It's easy to feel embarrassed when there are things we can't do - so we struggle on manfully! But actually, allowing others to help can be a gift to them. I've been touched by the tales of my dharma sister Sahishnu, working with the poorest of the poor in India - how grateful and joyful her sangha are to be in a position to offer her aid in any way - including carrying her when her health has meant she is infirm.
This is an interesting take on the subject from Toni Bernhard:
How many times have you said to a friend or relative in need, "Let me know if there's anything I can do to help," and when you didn't hear back, fail to follow-up? I've lost count of the number of times I did just that—fail to follow-up when I didn't hear back from someone in need, even though I would have been happy to help in any way I could.
Yet, despite this pattern in my own behavior, when I became chronically ill and didn't get back to people who offered to help, I decided that, because they failed to follow-up, their offers weren't sincere.
I learned otherwise quite by chance. A friend came to visit and showed me an exquisite handmade dress she'd just bought for her granddaughter at a local boutique. When I told her how much I loved it, she asked if I'd like to get one for my granddaughter. I said "sure," and before I could get "but I'm not able to go shopping" out of my mouth, she was out the door.
She returned shortly with the dress in two sizes for me to choose from. I picked one, wrote her a check and, when she left to go home, she took the one I didn't want back to the boutique. That made three trips for her to the same store that day.

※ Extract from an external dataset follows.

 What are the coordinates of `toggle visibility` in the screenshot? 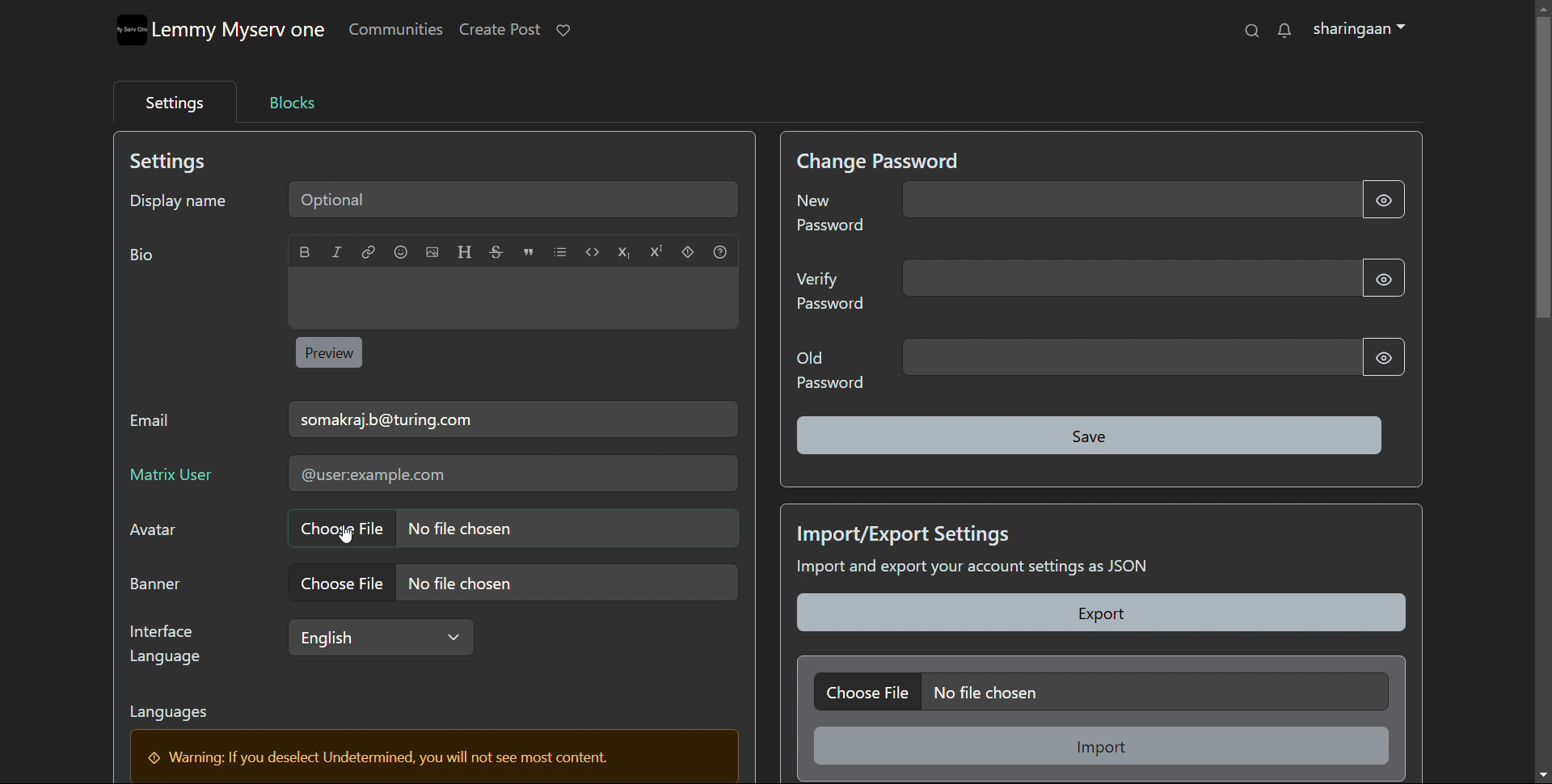 It's located at (1381, 276).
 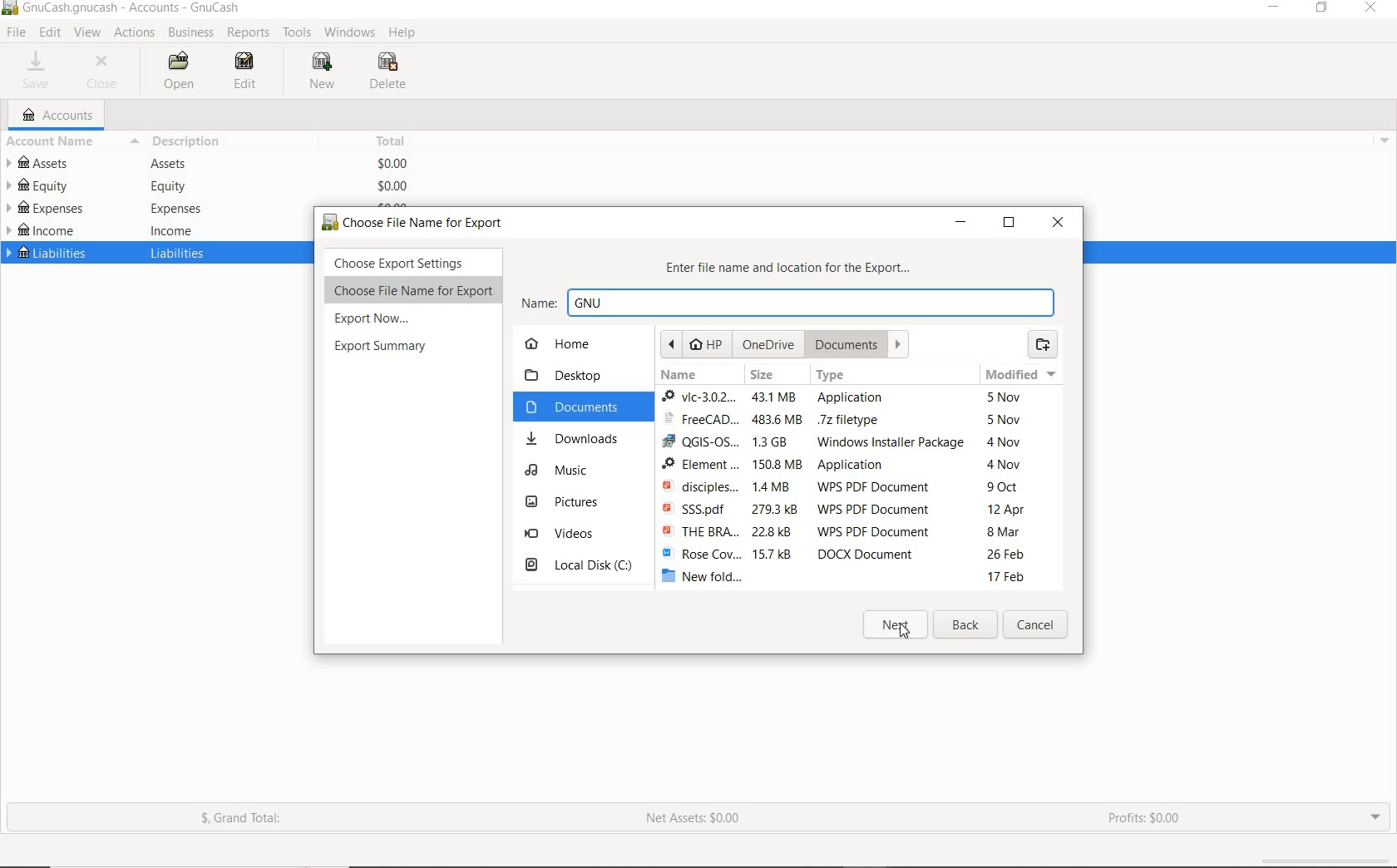 I want to click on home, so click(x=567, y=347).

When I got sick, was she one of the people who had said, "Let me know if there's anything I can do to help"? Yes. But I'd never asked her to do anything. On that day, however, I saw in her face that going to get that dress was a gift from me to her. She can't restore my health, but she can buy a dress for me to give to my granddaughter, and doing it made her feel terrific.
Here's what I've learned about people who offer to help:
1. They're sincere in their offer: they mean it.
2. The responsibility falls on me, not on them, to follow-up.
3. The best way to take them up on their offer is to give them a specific task to do.